The previous example introduced the concept of pivoting data and computing an ensemble mean. Let’s put this into additional practice with examples we have studied previously. Let’s work with the logistic differential equation \(\displaystyle \frac{dx}{dt} = rx\left(1- \frac{x}{K}\right)\). Our goal is to examine how different (random) initial conditions affect the modeled solution trajectories. The way we will approach this problem is with the following workflow:

Do once \(\rightarrow\) Do several times \(\rightarrow\) Summarize \(\rightarrow\) Visualize

We will apply this workflow step by step with code and results provided.

22.2.1 Do once

To investigate the effect of the initial condition on the solution we will choose the initial condition from a uniform distribution between 0 and 20, shown in the following code and plotted in Figure 22.3:

# Define the rate equation
logistic_eq <- c(dx ~ r * x * (1 - x / K)) 

# Identify any parameters
params <- c(r = .8, K = 100) 

# Random initial condition number 1
init_cond_rand <- c(x = runif(1, min = 0, max = 20)) 

soln_rand <- euler(
  system_eq = logistic_eq,
  initial_condition = init_cond_rand,
  parameters = params,
  deltaT = .05,
  n_steps = 200
)

# Random initial condition number 2
init_cond_rand_two <- c(x = runif(1, min = 0, max = 20)) 

soln_rand_two <- euler(
  system_eq = logistic_eq,
  initial_condition = init_cond_rand_two,
  parameters = params,
  deltaT = .05,
  n_steps = 200
)

# Plot your solutions:
ggplot() +
  geom_line(data = soln_rand, aes(x = t, y = x), color = "black") +
  geom_line(data = soln_rand_two, aes(x = t, y = x), color = "red") +
  labs(
    x = "Time",
    y = "x"
  ) 
Two solutions to the logistic differential equation with a random initial condition.

FIGURE 22.3: Two solutions to the logistic differential equation with a random initial condition.

22.2.2 Do several times

Running several hundred iterations of this model could quickly grow time consuming.

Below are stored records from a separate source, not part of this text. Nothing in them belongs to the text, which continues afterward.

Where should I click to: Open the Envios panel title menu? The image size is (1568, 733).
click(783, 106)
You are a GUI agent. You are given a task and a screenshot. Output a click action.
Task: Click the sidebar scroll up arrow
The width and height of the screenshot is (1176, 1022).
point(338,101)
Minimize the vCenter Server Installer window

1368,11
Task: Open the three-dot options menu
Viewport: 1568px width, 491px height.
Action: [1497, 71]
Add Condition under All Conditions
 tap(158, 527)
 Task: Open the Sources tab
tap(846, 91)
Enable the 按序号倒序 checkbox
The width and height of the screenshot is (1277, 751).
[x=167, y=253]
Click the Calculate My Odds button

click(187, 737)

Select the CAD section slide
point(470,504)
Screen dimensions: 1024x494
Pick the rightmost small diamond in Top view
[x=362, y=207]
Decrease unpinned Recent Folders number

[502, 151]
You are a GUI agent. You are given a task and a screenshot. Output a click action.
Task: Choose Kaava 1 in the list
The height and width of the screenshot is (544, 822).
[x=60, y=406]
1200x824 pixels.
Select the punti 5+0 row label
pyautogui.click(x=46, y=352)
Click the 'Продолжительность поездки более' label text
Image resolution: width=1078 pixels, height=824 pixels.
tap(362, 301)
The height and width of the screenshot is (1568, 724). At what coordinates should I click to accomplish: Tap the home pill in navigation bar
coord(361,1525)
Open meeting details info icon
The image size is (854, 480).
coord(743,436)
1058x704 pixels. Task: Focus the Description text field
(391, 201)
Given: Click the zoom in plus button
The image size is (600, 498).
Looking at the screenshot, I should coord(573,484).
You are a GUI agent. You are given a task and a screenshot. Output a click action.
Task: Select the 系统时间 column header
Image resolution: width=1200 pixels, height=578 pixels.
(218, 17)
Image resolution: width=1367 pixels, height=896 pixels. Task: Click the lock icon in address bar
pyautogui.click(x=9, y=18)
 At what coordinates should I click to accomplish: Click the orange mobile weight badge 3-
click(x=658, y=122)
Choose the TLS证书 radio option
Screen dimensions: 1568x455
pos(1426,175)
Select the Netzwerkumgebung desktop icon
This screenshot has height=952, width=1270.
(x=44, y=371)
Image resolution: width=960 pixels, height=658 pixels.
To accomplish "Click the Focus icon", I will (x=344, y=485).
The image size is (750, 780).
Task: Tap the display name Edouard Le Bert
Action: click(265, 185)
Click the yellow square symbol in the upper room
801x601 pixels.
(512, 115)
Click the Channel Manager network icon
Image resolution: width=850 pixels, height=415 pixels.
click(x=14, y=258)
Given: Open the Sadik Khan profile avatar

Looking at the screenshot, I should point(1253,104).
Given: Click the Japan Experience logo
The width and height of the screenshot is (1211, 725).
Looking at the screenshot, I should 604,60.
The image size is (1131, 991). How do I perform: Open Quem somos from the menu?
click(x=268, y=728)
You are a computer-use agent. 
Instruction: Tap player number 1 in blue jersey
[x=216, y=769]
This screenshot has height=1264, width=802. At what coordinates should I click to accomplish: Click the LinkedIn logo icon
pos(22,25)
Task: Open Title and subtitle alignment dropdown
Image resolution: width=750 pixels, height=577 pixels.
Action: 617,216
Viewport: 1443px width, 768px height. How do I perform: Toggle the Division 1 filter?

Fortunately we can use iteration here to compute and gather several different solutions. First the code, followed by a deconstruction:

n_sims <- 500 # The number of simulations

# Compute solutions
logistic_sim <- rerun(n_sims, c(x = runif(1, min = 0, max = 20))) %>%
  set_names(paste0("sim", 1:n_sims)) %>%
  map(~ euler(
    system_eq = logistic_eq,
    initial_condition = .x,
    parameters = params,
    deltaT = .05,
    n_steps = 200
  )) %>%
  map_dfr(~.x, .id = "simulation")

# Plot these all together
logistic_sim %>%
  ggplot(aes(x = t, y = x)) +
  geom_line(aes(color = simulation)) +
  ggtitle("Random initial conditions") +
  guides(color = "none")
## Warning: `rerun()` was deprecated in purrr 1.0.0.
## ℹ Please use `map()` instead.
##   # Previously
##   rerun(500, c(x = runif(1, min = 0, max = 20)))
## 
##   # Now
##   map(1:500, ~ c(x = runif(1, min = 0, max = 20)))
## This warning is displayed once every 8 hours.
## Call `lifecycle::last_lifecycle_warnings()` to see where
## this warning was generated.
Spaghetti plot for logistic differential equation with 500 random initial conditions.

FIGURE 22.4: Spaghetti plot for logistic differential equation with 500 random initial conditions.

Wow! This spaghetti plot is really interesting - it should show how even though the initial conditions vary between \(x=0\) to \(x=20\), eventually all solutions flow to the carrying capacity \(K=100\) (which is a stable equilbrium solution). Initial conditions that start closer to \(x=0\) take longer, mainly because they are so close to the other equilibrium solution at \(x=0\) (which is an unstable equilibrium solution).

Ok, let’s deconstruct this code line by line:

  • rerun(n_sims, c(x=runif(1,min=0,max=20))) This line does two things: x=runif(1,min=0,max=20) makes a random initial condition, and the command rerun runs this again for n_sims times.
  • set_names(paste0("sim", 1:n_sims)) This line distinguishes between all the different simulations.
  • map(~ euler( ... ) You should be familiar with euler, but notice the pronoun .x that substitutes all the different initial conditions into Euler’s method. The map function iterates over each of the simulations.
  • map_dfr(~ .x, .id = "simulation") This line binds everything up together.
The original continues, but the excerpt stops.